There are also heightened risks; major failures in crypto could have knock-on effects in mainstream finance that reach into global markets. This indicates the need for preemptive regulation to capture innovation without destabilizing the financial system. One recent effort, Project Agorá, unites commercial banks and central banks to examine how tokenization and combined ledgers might enhance cross-border payments. The last ten years have demonstrated how radical concepts can ultimately turn into revolutionary innovations in payments, credit, and investment. FinTechs and big techs that at once appeared to threaten banks are now coexisting and even augmenting banks. Meanwhile, crypto and DeFi continue to experiment with radically different financial models. In circumstances where public authorities have taken a more interventionist role, as in India and Brazil, it is possible to reach financial inclusion and efficient financial services. In instances where systems are not integrated, often this necessitates some type of policy intervention.

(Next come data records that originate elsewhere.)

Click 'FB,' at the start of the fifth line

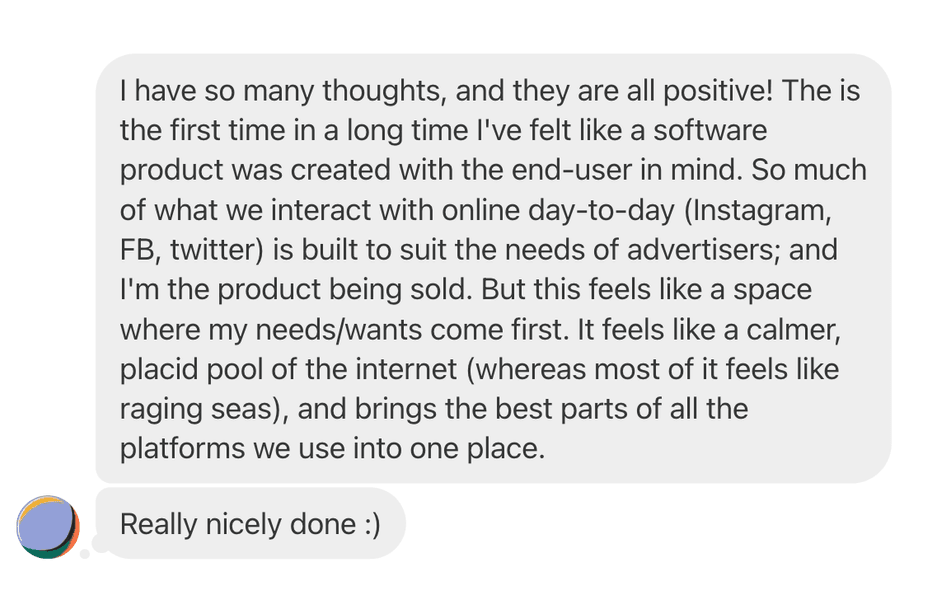coord(140,250)
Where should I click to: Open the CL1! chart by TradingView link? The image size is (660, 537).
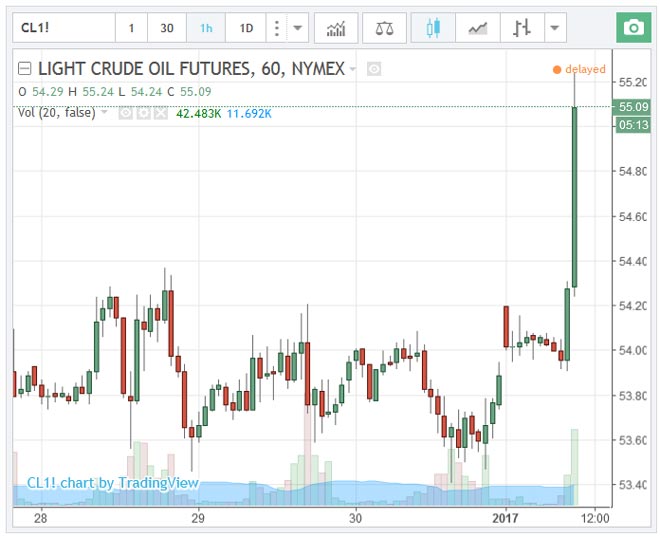click(x=112, y=483)
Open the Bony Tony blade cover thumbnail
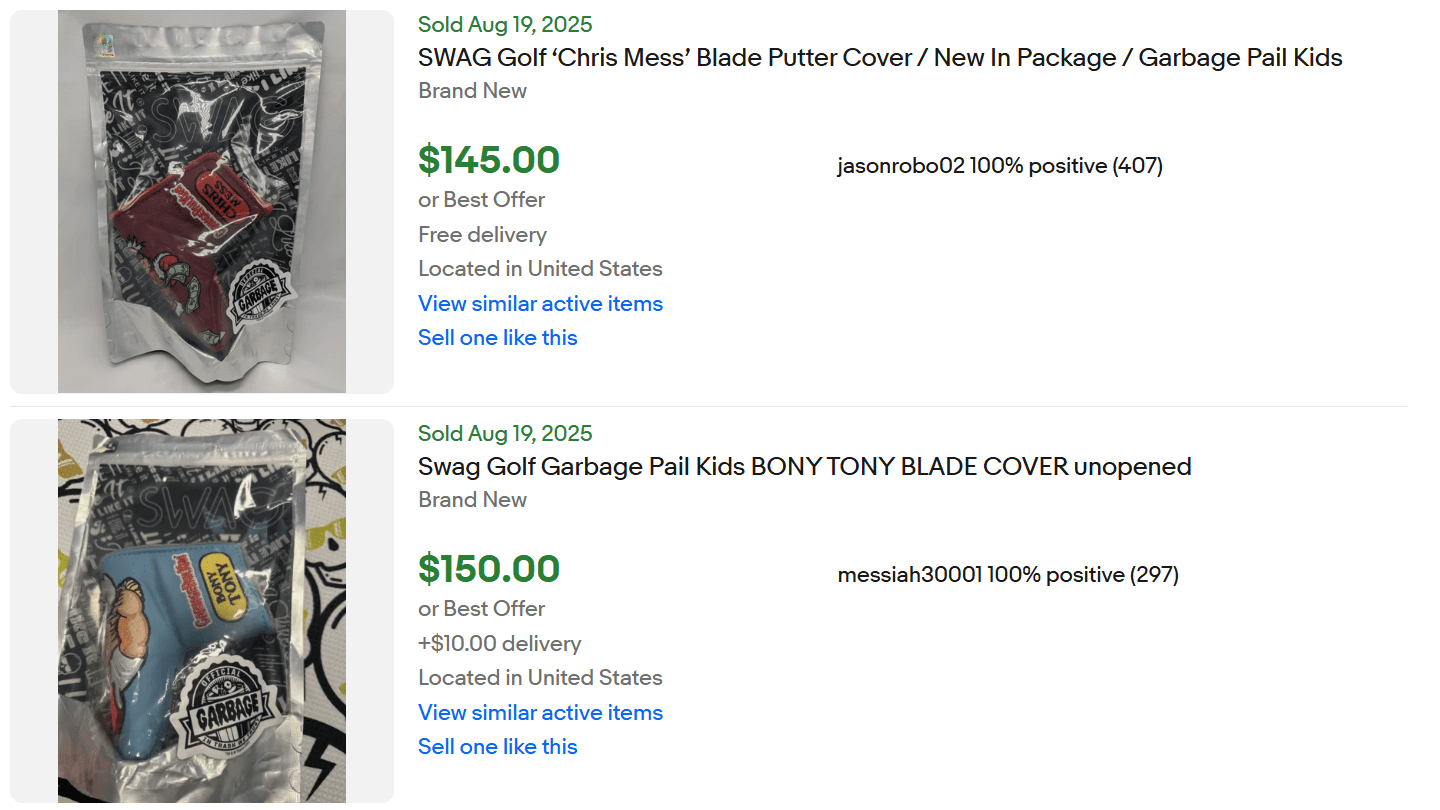The width and height of the screenshot is (1440, 810). 202,610
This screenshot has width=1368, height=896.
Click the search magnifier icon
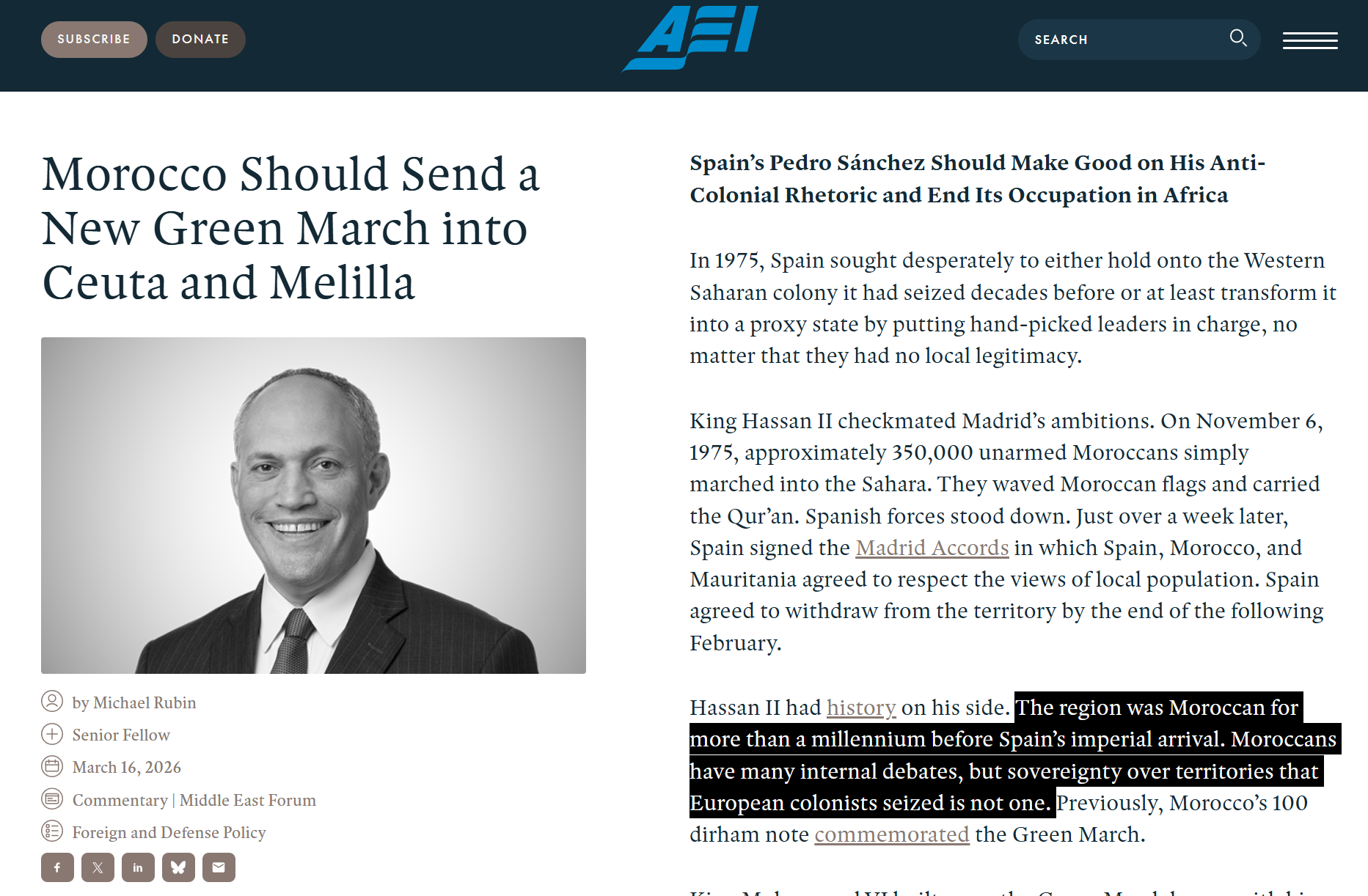1238,38
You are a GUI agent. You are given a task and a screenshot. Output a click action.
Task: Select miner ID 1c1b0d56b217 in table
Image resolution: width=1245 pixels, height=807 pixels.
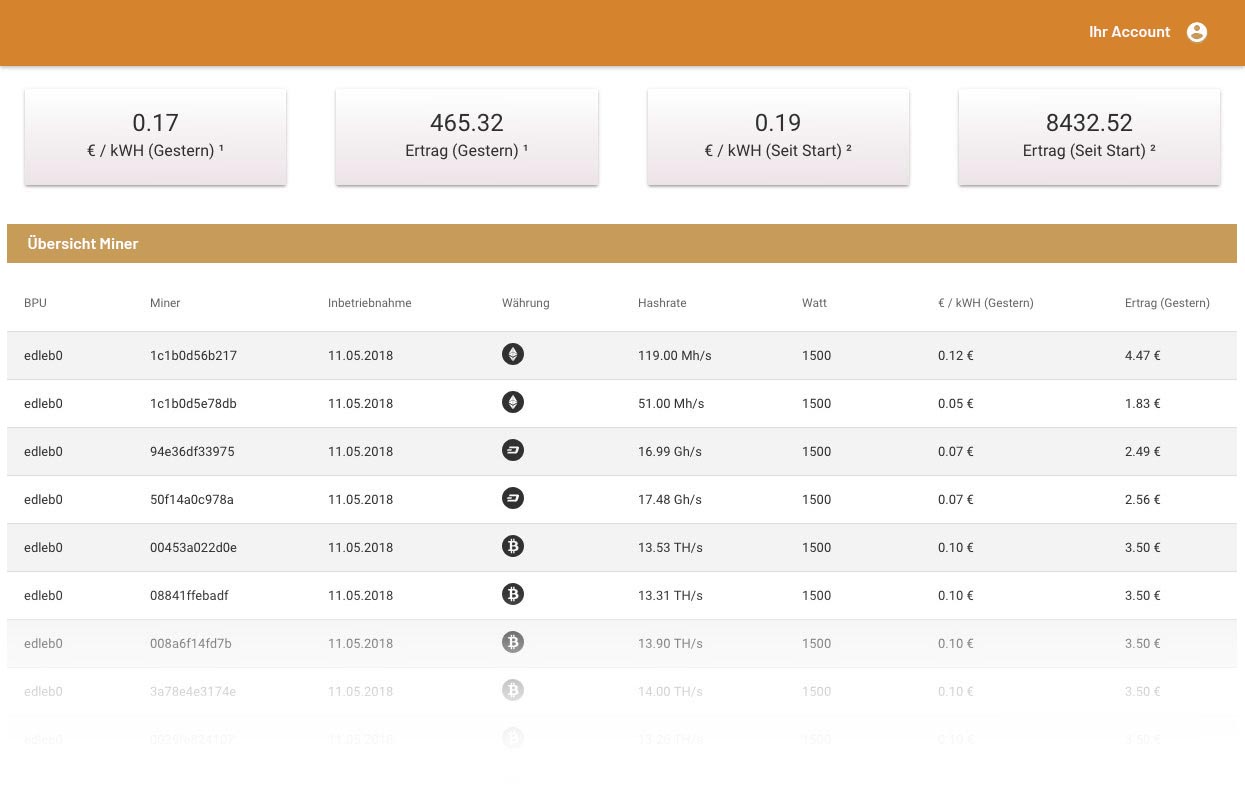tap(193, 356)
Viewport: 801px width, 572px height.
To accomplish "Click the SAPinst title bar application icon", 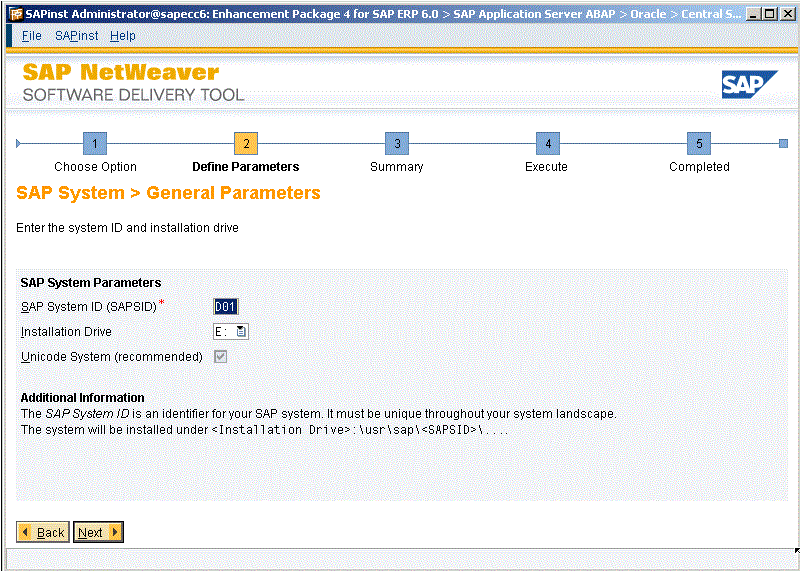I will pyautogui.click(x=14, y=14).
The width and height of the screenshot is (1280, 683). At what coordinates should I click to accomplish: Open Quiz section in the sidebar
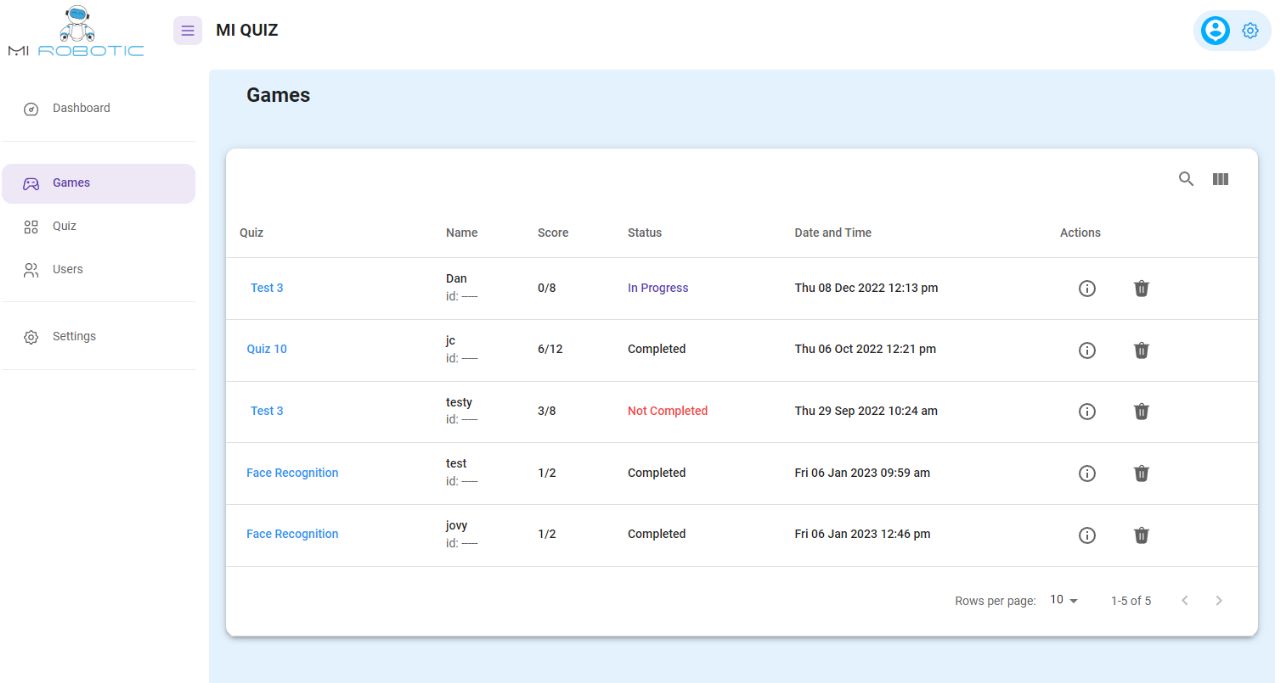(x=64, y=226)
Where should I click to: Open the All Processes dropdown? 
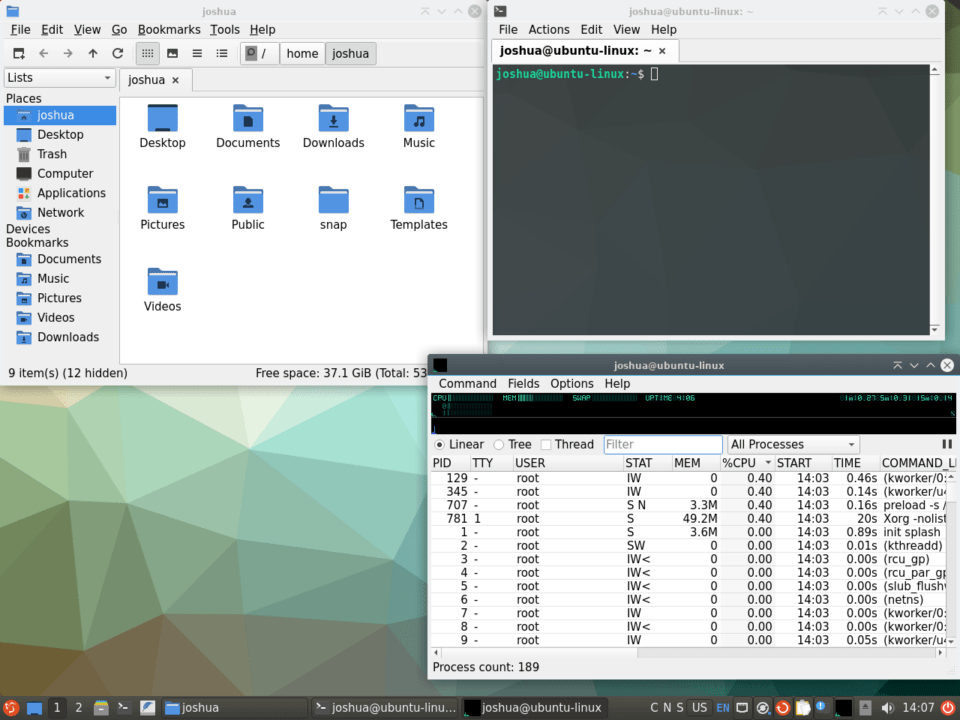793,444
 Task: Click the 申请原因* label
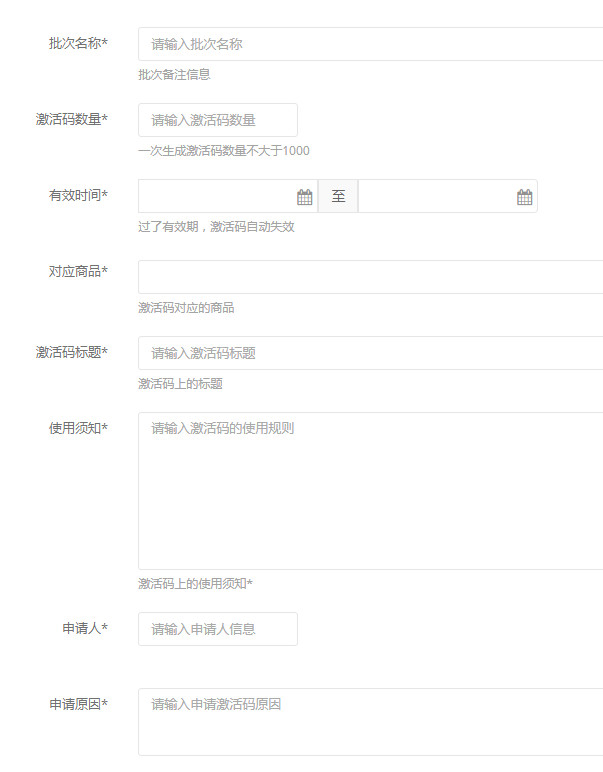78,704
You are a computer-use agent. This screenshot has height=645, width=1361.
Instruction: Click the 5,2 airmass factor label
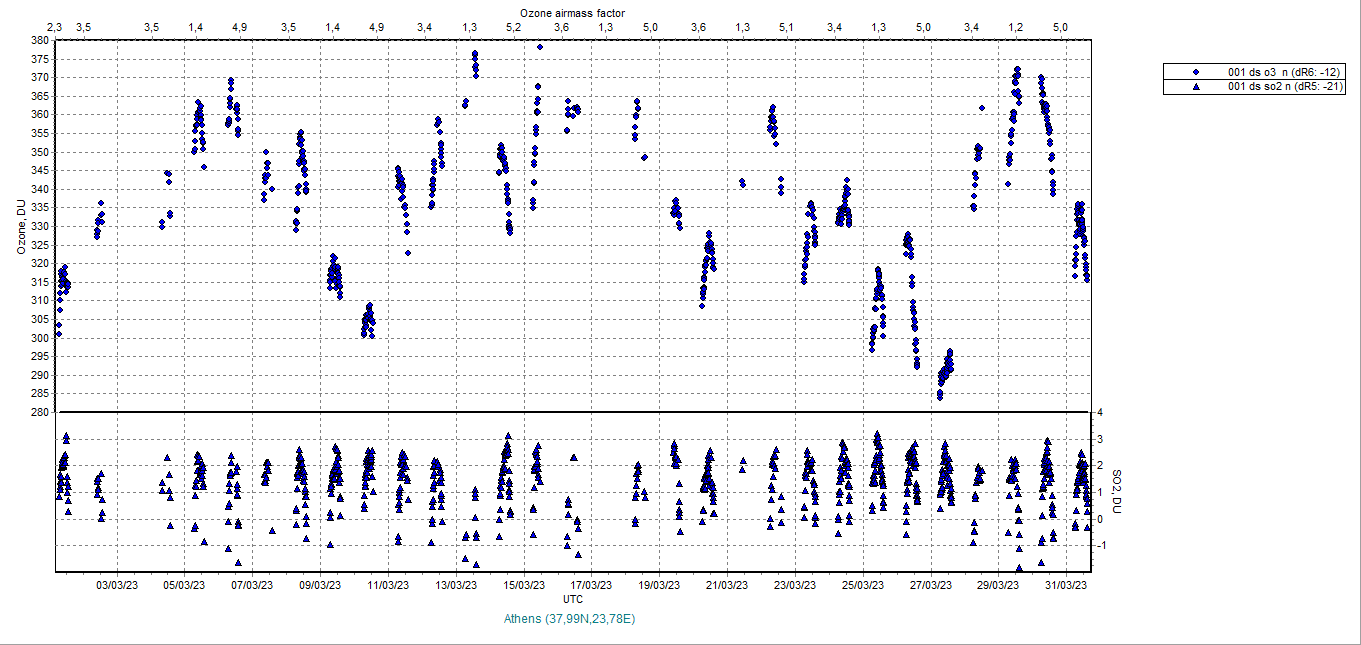click(x=513, y=26)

The debate is not if fintech can revitalize economies, but how that revitalization is attainable. With progressive policy, resilient infrastructure, and effective public-private partnerships, fintech advancements can be focused on inclusion and stability. Without having this fragmentation, non-inclusion, and inherent risk, financial prospect is under control. The tradeoff between disruption and cooperation in defining the financial systems of the future will be central to it.